• _DATA_

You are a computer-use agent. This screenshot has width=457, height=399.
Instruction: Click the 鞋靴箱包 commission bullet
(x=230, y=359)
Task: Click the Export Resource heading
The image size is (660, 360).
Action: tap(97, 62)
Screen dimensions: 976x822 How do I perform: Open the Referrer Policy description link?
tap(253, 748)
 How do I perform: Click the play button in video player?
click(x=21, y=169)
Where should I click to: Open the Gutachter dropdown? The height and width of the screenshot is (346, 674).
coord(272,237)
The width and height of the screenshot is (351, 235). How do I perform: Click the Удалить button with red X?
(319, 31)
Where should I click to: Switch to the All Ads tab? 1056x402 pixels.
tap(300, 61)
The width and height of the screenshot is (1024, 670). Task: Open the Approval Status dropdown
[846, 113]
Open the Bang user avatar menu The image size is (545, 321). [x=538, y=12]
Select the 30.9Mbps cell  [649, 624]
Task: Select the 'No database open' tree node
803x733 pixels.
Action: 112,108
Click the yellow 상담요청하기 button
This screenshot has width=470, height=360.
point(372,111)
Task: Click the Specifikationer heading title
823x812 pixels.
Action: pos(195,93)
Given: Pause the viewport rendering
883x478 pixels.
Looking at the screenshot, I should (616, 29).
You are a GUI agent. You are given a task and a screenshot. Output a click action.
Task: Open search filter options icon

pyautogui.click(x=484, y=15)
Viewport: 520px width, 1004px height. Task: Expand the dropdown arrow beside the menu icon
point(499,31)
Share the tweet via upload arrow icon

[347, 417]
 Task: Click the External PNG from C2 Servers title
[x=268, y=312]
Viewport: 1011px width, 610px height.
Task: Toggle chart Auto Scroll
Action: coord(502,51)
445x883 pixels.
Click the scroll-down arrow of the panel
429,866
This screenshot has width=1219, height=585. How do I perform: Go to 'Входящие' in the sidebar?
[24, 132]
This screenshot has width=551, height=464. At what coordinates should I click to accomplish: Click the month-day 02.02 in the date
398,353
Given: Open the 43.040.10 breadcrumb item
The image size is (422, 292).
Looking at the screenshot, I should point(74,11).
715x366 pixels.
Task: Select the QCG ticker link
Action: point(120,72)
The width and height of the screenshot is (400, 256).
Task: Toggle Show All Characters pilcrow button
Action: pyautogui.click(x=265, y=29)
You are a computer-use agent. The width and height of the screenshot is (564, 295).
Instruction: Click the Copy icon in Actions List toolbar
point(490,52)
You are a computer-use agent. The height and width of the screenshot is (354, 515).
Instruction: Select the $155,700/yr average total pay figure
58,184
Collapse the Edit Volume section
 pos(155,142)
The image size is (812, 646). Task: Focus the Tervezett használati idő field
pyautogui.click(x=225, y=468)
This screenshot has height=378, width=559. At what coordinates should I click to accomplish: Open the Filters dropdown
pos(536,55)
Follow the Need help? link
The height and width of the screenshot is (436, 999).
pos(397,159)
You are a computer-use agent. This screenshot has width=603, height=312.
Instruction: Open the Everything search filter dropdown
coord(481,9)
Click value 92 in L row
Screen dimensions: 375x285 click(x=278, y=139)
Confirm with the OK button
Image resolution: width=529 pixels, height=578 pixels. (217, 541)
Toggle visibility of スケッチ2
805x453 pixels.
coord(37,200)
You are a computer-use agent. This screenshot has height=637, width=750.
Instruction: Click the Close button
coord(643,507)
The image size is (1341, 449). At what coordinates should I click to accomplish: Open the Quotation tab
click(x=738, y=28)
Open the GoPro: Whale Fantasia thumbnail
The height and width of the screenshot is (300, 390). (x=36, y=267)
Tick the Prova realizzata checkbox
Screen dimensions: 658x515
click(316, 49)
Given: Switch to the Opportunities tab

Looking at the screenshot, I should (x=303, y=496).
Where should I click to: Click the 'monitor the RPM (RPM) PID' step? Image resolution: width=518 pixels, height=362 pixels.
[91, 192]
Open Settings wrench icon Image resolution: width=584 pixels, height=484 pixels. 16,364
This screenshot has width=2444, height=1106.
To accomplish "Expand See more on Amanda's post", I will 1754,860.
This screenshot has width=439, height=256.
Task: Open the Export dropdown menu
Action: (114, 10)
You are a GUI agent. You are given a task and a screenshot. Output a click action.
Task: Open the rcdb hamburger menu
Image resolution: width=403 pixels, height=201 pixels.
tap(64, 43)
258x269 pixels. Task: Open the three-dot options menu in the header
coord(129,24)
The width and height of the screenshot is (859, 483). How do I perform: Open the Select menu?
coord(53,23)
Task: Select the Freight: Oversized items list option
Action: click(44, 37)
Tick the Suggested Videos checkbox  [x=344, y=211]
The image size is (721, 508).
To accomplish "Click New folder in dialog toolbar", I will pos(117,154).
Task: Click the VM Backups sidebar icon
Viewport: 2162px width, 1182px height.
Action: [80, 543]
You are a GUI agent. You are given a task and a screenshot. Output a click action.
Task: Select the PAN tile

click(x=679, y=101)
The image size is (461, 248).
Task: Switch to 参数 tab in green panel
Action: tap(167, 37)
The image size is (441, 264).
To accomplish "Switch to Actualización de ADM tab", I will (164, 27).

• _TASK STATEMENT_
All that is wanted is the stretch of lines above from the one containing "The image size is (721, 508)." through the one containing "The image size is (441, 264).", duplicated exactly.

• _ANSWER FOR THIS EXERCISE_
The image size is (721, 508).
To accomplish "Click New folder in dialog toolbar", I will pos(117,154).
Task: Click the VM Backups sidebar icon
Viewport: 2162px width, 1182px height.
Action: [80, 543]
You are a GUI agent. You are given a task and a screenshot. Output a click action.
Task: Select the PAN tile

click(x=679, y=101)
The image size is (461, 248).
Task: Switch to 参数 tab in green panel
Action: tap(167, 37)
The image size is (441, 264).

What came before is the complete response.